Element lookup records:

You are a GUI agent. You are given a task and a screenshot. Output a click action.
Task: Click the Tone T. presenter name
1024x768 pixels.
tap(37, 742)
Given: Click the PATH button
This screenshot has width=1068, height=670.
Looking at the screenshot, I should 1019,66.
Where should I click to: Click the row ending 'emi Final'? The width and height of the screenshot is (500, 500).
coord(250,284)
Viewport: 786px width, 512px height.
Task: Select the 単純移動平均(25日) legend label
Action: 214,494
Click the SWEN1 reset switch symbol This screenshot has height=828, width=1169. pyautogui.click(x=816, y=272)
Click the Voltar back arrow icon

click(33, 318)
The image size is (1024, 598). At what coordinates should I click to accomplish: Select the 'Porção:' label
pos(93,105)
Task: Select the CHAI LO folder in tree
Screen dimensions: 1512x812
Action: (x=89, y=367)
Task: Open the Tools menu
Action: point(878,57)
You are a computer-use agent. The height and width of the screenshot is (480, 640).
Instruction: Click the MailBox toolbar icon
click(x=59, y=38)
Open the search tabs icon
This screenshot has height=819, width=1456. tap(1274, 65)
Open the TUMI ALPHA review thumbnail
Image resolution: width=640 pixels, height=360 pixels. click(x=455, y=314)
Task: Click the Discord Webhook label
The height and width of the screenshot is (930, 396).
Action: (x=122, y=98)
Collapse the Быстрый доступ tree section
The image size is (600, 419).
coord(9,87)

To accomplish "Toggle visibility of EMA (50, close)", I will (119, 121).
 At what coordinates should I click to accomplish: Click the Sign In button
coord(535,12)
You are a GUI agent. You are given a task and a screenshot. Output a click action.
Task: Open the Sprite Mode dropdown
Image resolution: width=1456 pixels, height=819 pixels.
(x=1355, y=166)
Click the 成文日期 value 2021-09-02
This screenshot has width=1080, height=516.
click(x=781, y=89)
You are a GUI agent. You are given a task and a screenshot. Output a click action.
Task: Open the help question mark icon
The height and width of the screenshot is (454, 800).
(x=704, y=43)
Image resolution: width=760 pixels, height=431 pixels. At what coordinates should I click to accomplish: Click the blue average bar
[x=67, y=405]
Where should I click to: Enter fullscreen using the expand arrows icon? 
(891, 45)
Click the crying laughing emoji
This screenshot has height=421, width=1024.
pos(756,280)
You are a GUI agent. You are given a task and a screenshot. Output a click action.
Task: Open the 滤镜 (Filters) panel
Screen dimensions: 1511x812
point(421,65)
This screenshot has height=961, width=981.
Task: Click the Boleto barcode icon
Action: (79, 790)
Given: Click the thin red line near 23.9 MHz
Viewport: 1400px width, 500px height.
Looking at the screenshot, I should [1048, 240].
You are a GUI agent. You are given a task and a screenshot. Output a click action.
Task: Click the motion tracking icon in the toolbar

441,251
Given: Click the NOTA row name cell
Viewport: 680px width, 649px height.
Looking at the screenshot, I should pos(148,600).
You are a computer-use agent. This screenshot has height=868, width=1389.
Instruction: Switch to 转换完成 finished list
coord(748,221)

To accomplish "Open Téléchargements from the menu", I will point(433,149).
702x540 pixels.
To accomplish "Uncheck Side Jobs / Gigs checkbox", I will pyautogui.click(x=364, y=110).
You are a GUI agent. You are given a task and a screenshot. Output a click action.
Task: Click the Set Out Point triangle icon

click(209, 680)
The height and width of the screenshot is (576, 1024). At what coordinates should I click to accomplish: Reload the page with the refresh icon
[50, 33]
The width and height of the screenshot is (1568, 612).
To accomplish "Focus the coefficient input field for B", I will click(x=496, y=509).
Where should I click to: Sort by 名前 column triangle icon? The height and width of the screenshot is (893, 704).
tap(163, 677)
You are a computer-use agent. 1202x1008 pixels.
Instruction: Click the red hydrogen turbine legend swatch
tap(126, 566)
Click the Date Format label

◆ **STATED GOAL**:
Copy out every one of the lines above without changing anything in them.

◆ **WRITTEN ANSWER**:
You are a GUI agent. You are given a task and a screenshot. Output a click action.
Task: Click the Tone T. presenter name
1024x768 pixels.
tap(37, 742)
Given: Click the PATH button
This screenshot has width=1068, height=670.
Looking at the screenshot, I should 1019,66.
Where should I click to: Click the row ending 'emi Final'? The width and height of the screenshot is (500, 500).
coord(250,284)
Viewport: 786px width, 512px height.
Task: Select the 単純移動平均(25日) legend label
Action: 214,494
Click the SWEN1 reset switch symbol This screenshot has height=828, width=1169. pyautogui.click(x=816, y=272)
Click the Voltar back arrow icon

click(33, 318)
The image size is (1024, 598). At what coordinates should I click to accomplish: Select the 'Porção:' label
pos(93,105)
Task: Select the CHAI LO folder in tree
Screen dimensions: 1512x812
Action: (x=89, y=367)
Task: Open the Tools menu
Action: point(878,57)
You are a computer-use agent. The height and width of the screenshot is (480, 640).
Instruction: Click the MailBox toolbar icon
click(x=59, y=38)
Open the search tabs icon
This screenshot has height=819, width=1456. tap(1274, 65)
Open the TUMI ALPHA review thumbnail
Image resolution: width=640 pixels, height=360 pixels. click(x=455, y=314)
Task: Click the Discord Webhook label
The height and width of the screenshot is (930, 396).
Action: (x=122, y=98)
Collapse the Быстрый доступ tree section
The image size is (600, 419).
coord(9,87)

To accomplish "Toggle visibility of EMA (50, close)", I will (119, 121).
 At what coordinates should I click to accomplish: Click the Sign In button
coord(535,12)
You are a GUI agent. You are given a task and a screenshot. Output a click action.
Task: Open the Sprite Mode dropdown
Image resolution: width=1456 pixels, height=819 pixels.
(x=1355, y=166)
Click the 成文日期 value 2021-09-02
This screenshot has width=1080, height=516.
click(x=781, y=89)
You are a GUI agent. You are given a task and a screenshot. Output a click action.
Task: Open the help question mark icon
The height and width of the screenshot is (454, 800).
(x=704, y=43)
Image resolution: width=760 pixels, height=431 pixels. At what coordinates should I click to accomplish: Click the blue average bar
[x=67, y=405]
Where should I click to: Enter fullscreen using the expand arrows icon? 
(891, 45)
Click the crying laughing emoji
This screenshot has height=421, width=1024.
pos(756,280)
You are a GUI agent. You are given a task and a screenshot. Output a click action.
Task: Open the 滤镜 (Filters) panel
Screen dimensions: 1511x812
point(421,65)
This screenshot has height=961, width=981.
Task: Click the Boleto barcode icon
Action: (79, 790)
Given: Click the thin red line near 23.9 MHz
Viewport: 1400px width, 500px height.
Looking at the screenshot, I should [1048, 240].
You are a GUI agent. You are given a task and a screenshot. Output a click action.
Task: Click the motion tracking icon in the toolbar

441,251
Given: Click the NOTA row name cell
Viewport: 680px width, 649px height.
Looking at the screenshot, I should pos(148,600).
You are a computer-use agent. This screenshot has height=868, width=1389.
Instruction: Switch to 转换完成 finished list
coord(748,221)

To accomplish "Open Téléchargements from the menu", I will point(433,149).
702x540 pixels.
To accomplish "Uncheck Side Jobs / Gigs checkbox", I will pyautogui.click(x=364, y=110).
You are a GUI agent. You are given a task and a screenshot. Output a click action.
Task: Click the Set Out Point triangle icon

click(209, 680)
The height and width of the screenshot is (576, 1024). At what coordinates should I click to accomplish: Reload the page with the refresh icon
[50, 33]
The width and height of the screenshot is (1568, 612).
To accomplish "Focus the coefficient input field for B", I will click(x=496, y=509).
Where should I click to: Sort by 名前 column triangle icon? The height and width of the screenshot is (893, 704).
tap(163, 677)
You are a computer-use agent. 1202x1008 pixels.
Instruction: Click the red hydrogen turbine legend swatch
tap(126, 566)
Click the Date Format label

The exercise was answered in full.